[RECORDS FOR THE TASK]
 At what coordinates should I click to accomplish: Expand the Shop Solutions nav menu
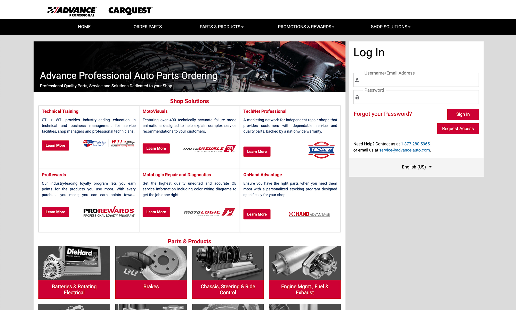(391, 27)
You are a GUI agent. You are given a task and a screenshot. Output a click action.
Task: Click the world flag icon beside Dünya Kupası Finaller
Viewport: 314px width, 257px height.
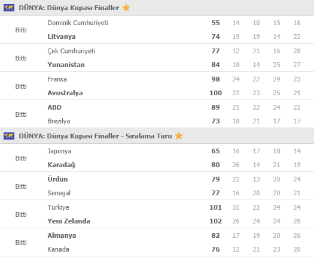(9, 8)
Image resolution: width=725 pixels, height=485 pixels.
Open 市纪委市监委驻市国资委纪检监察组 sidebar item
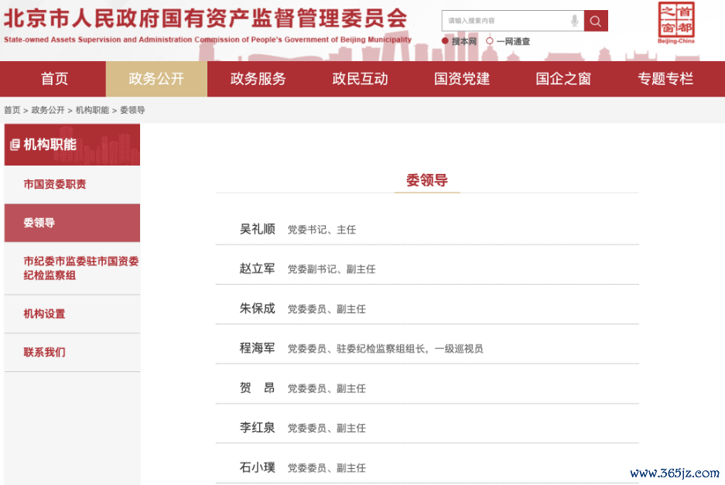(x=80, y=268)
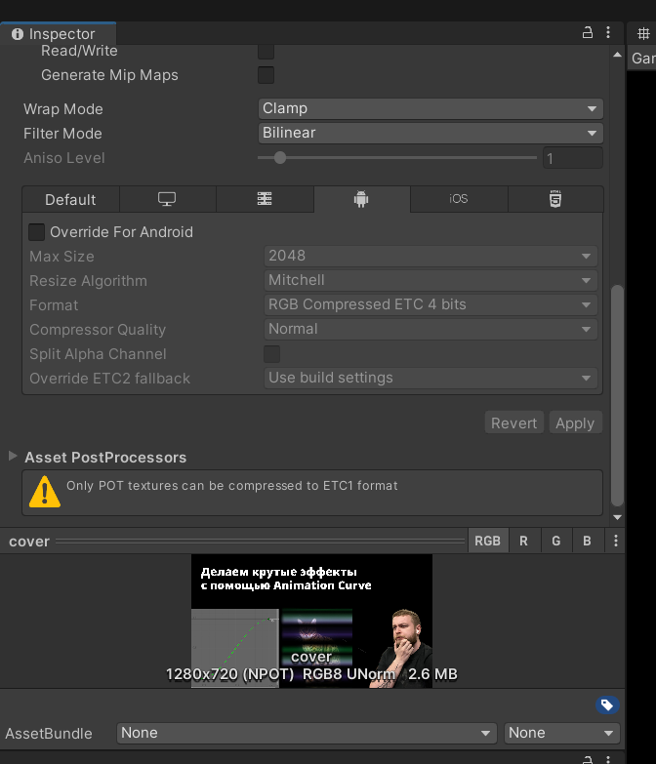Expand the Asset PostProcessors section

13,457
[/RECORDS FOR THE TASK]
[RECORDS FOR THE TASK]
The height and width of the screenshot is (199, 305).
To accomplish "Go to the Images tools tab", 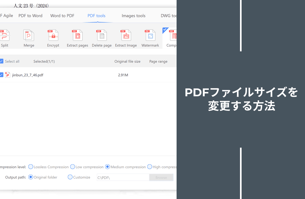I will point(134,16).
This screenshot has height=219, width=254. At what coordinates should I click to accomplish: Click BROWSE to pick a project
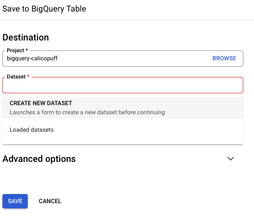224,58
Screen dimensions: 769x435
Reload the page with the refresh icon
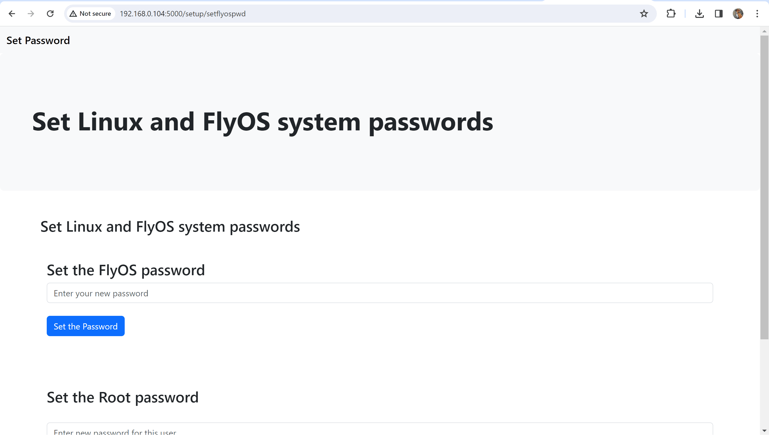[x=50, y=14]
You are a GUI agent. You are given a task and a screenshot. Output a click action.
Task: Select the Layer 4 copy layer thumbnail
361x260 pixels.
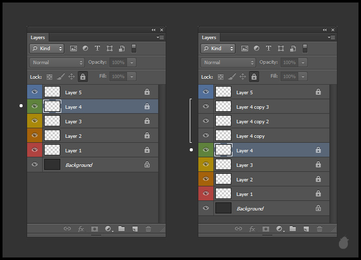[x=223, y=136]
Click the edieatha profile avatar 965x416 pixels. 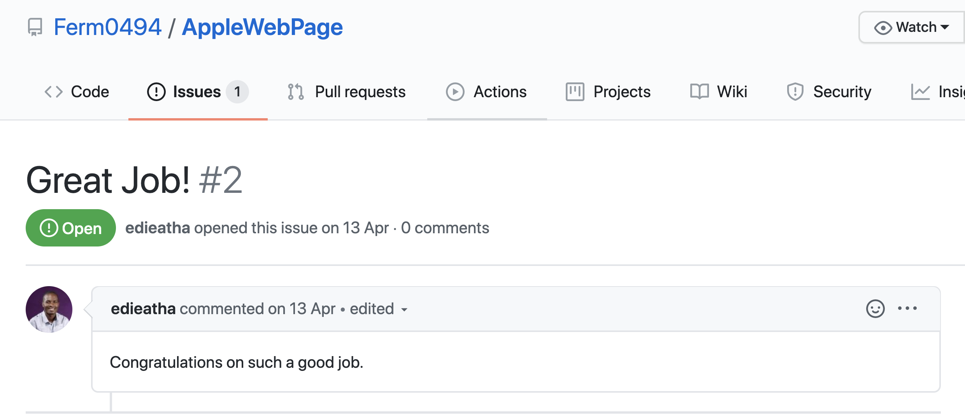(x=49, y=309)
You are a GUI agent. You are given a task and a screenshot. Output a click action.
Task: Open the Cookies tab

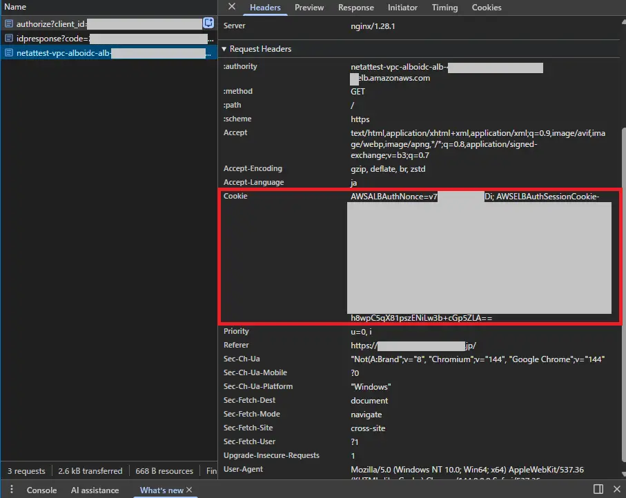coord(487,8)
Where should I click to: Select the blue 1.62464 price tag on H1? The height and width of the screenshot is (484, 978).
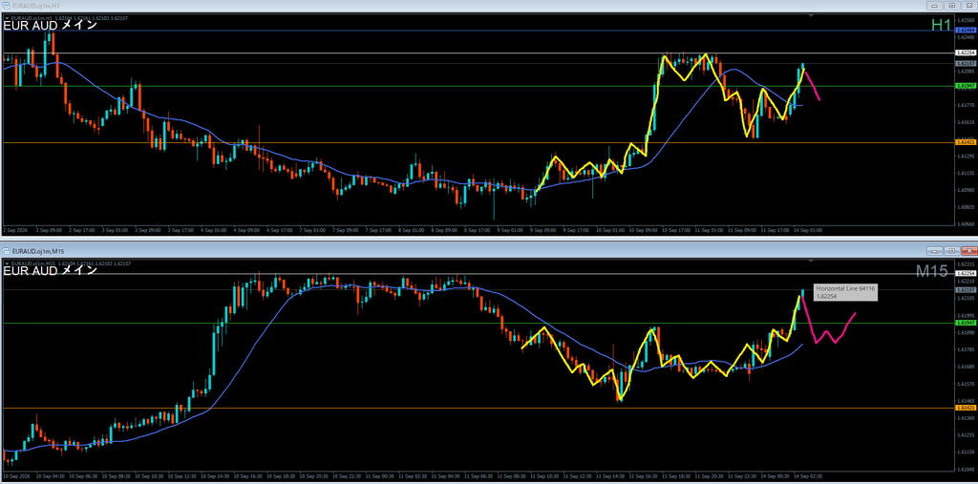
[/RECORDS FOR THE TASK]
• _ASSIGNMENT_
When you reach the line with "At what coordinates should I click to accomplish: Expand" in the records above, start writing out each line exactly, and stop after the line with "Task: Click the". Pictures stay out.

• _RESULT OF THE TASK_
 At what coordinates should I click to accomplish: Expand the Shop Solutions nav menu
(391, 27)
You are a GUI agent. You are given a task and a screenshot. Output a click action.
Task: Click the world flag icon beside Dünya Kupası Finaller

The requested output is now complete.